The Bank of England (BOE) is set to lower the UK base rate by at least one full percentage point to 2%, a 69-year low, with a growing chorus also calling for a repeat of the BOE’s audacious 150-basis-point slash as leading indicators tell a story of a deepening recession and a disinflationary spiral.
BOE policy makers will announce their decision on Thursday, December 4 at 1200 GMT. Need To Know New’s (NTKN) Scream Audio will broadcast the announcement live.
Just last week, a slim majority of economists polled predicted a 50-basis-point cut at the very least after the bank’s ’shock’ 150-bps rate cut in early November, which took rates down to a 50-year low of 3%.
However, the latest round of November data has swung the consensus forecast to a more aggressive cut of 100 bps, which would take the official UK rate to 2% for the first time since the start of World War Two. UK rates have never been below 2%.
Wednesday’s UK services report cemented that bold forecast and led some to even call for a cut of 150 percentage points. The Markit/CIPS survey showed that the UK service sector shrank for the seventh month in a row, and at a record rate, to 40.1. New business, confidence and employment all fell at record rates as well.
“This is a desperately worrying survey given the importance of the dominant service sector to the UK economy,” said Howard Archer, chief UK and European economist with IHS Global Insight. “The heightened financial sector crisis has obviously taken a particularly heavy toll on the services sector, while the deep housing market downturn and markedly reduced consumer spending on services is also hitting the sector hard.”
The services survey also showed disappearing inflationary pressures, with output prices contracting for the first time in seven years and input prices rising at their slowest rate since March 2002.

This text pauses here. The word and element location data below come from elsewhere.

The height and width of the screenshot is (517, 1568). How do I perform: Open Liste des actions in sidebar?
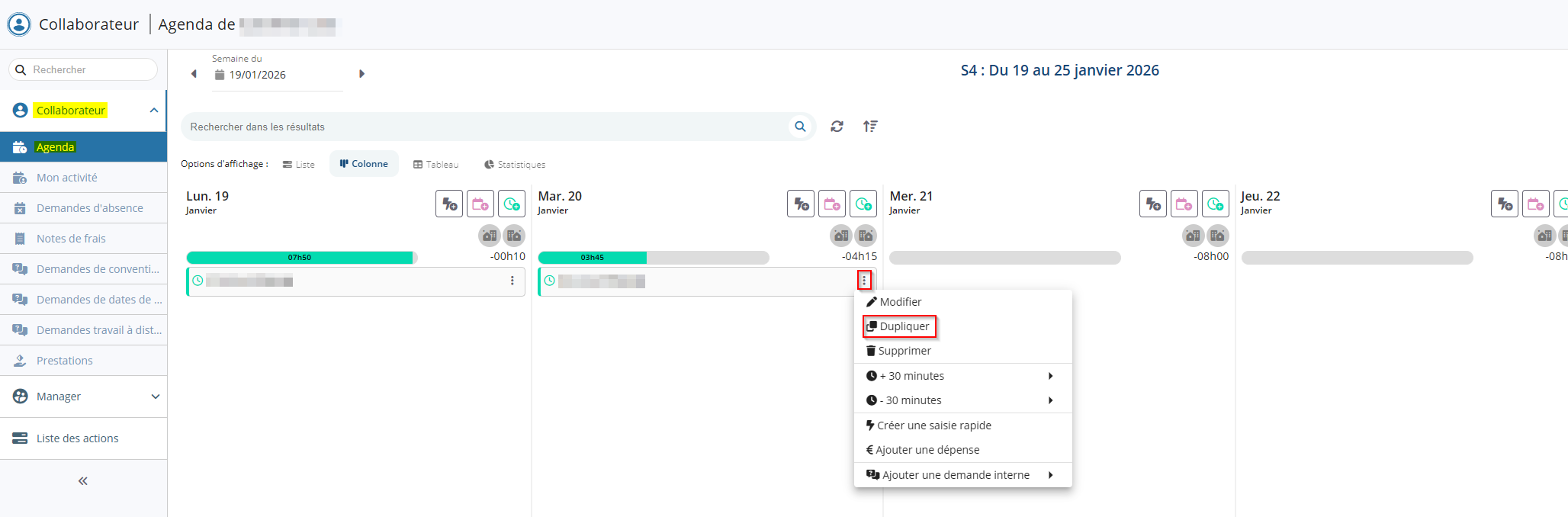(x=77, y=438)
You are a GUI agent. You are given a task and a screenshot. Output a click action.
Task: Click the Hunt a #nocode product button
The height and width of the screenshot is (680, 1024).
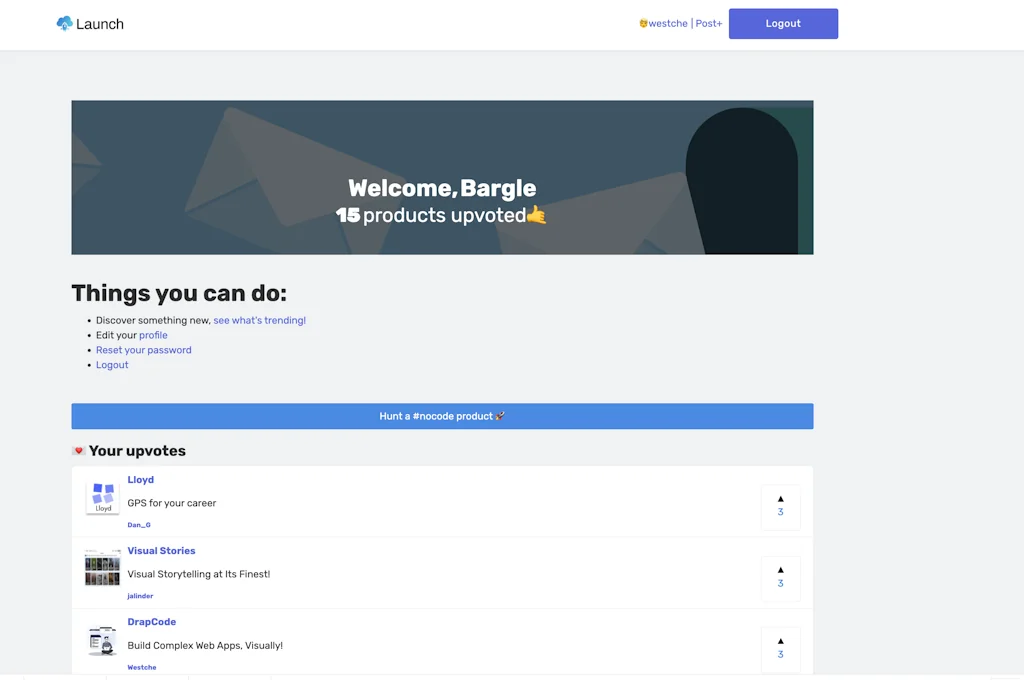coord(442,416)
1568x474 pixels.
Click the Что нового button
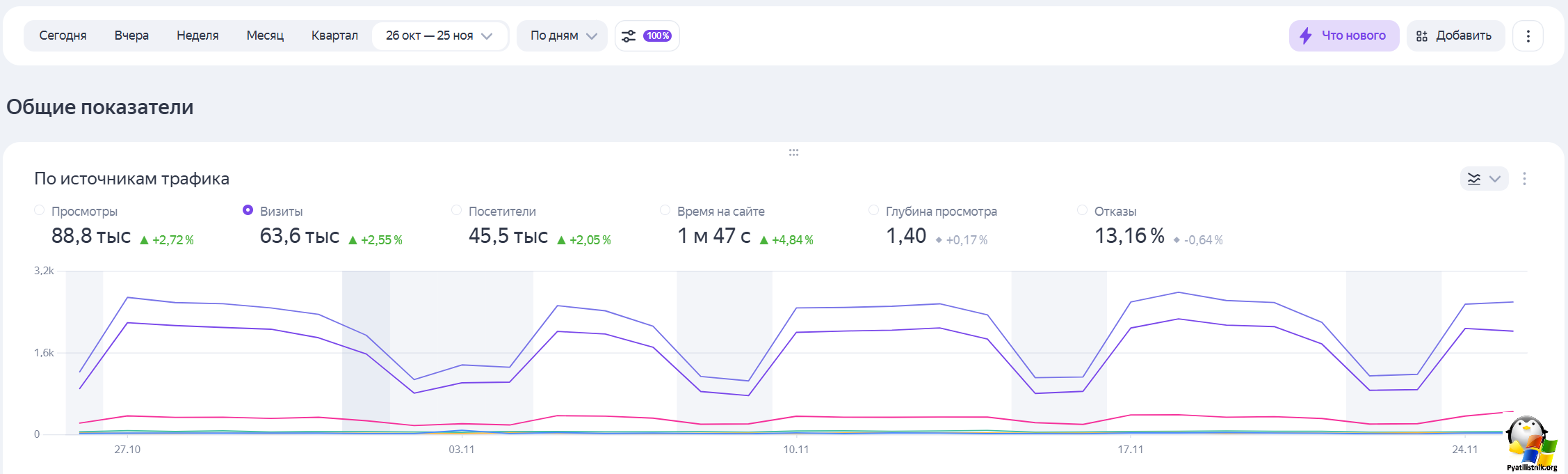click(x=1352, y=36)
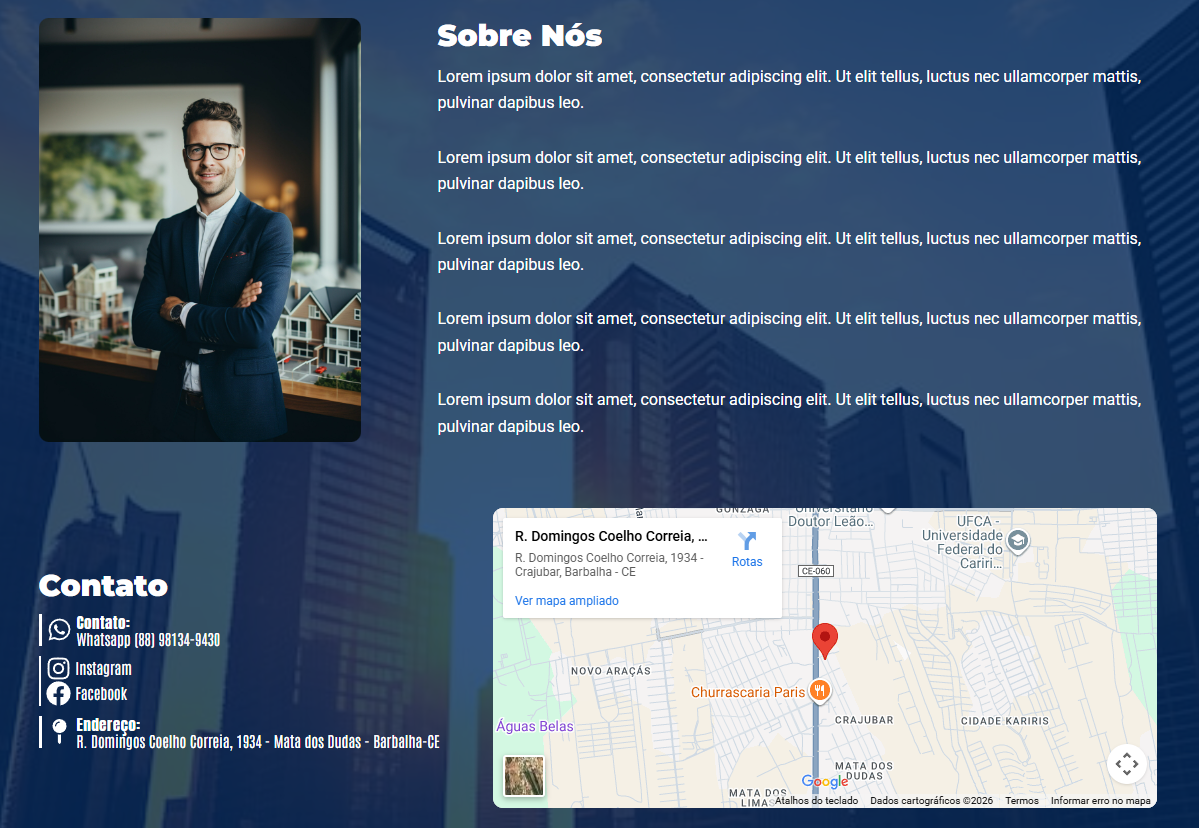Open Atalhos do teclado on map

pos(816,801)
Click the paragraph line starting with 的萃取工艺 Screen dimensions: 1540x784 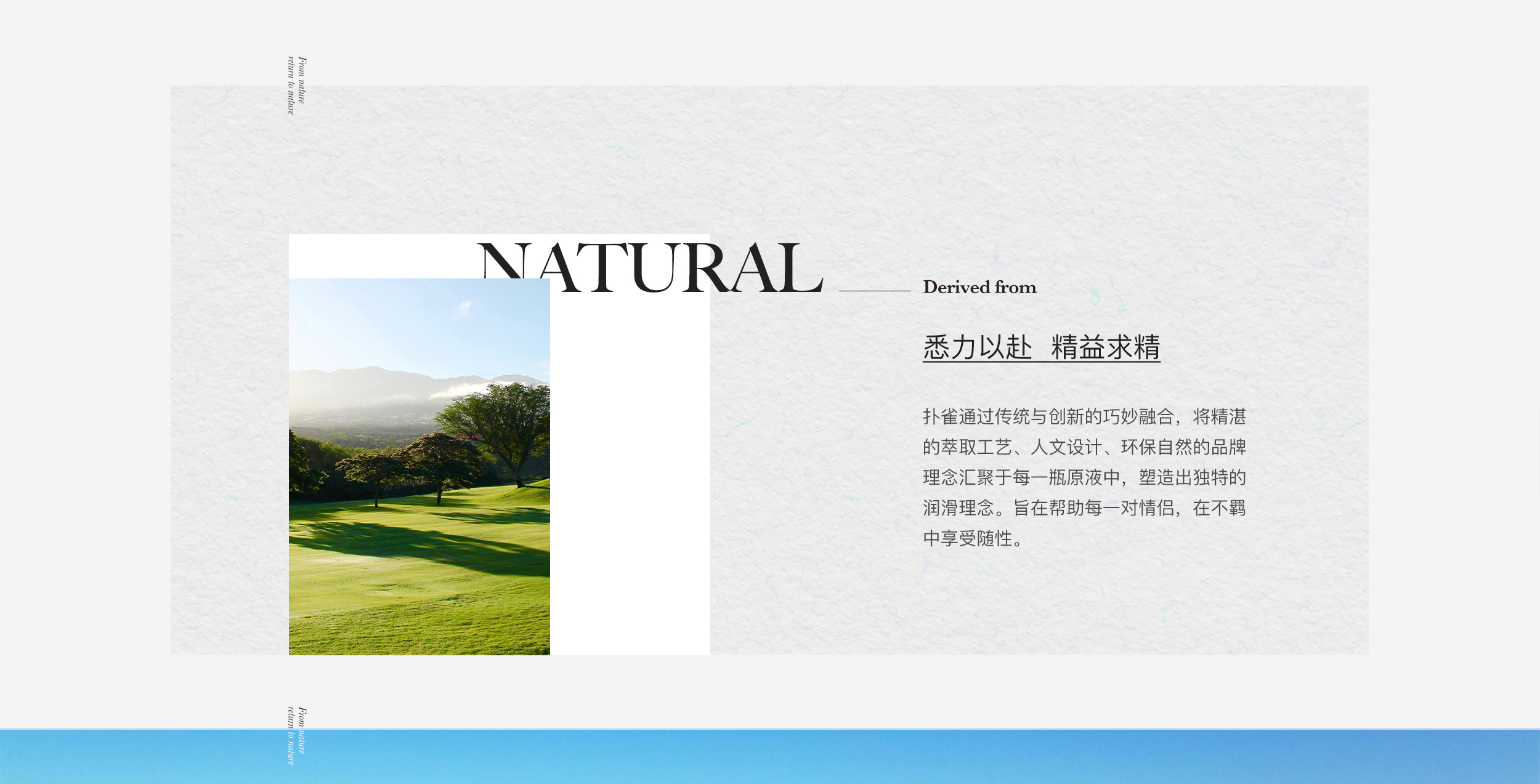click(x=1084, y=447)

Founding member of the Bank’s Monetary Policy Committee (MPC) Willem Buiter accurately forecast the BOE’s 150-bps cut last month and is one who is looking for a similar move tomorrow. Such a cut would take the UK rate to a record low of 1.5%. The ex-BOE policy maker is eventually looking for UK rates to hit zero, and was quoted in the UK press today as saying that the only thing stopping the BOE from cutting rates to that level tomorrow is the worry ”about what it would do to the pound.”